Task instructions => Give back every line of the data below exactly.

Data for this task =>
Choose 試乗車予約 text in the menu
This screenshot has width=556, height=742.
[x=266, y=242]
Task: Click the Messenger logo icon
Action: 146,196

Task result =>
Choose 試乗車予約 text in the menu
This screenshot has width=556, height=742.
[x=266, y=242]
Task: Click the Messenger logo icon
Action: 146,196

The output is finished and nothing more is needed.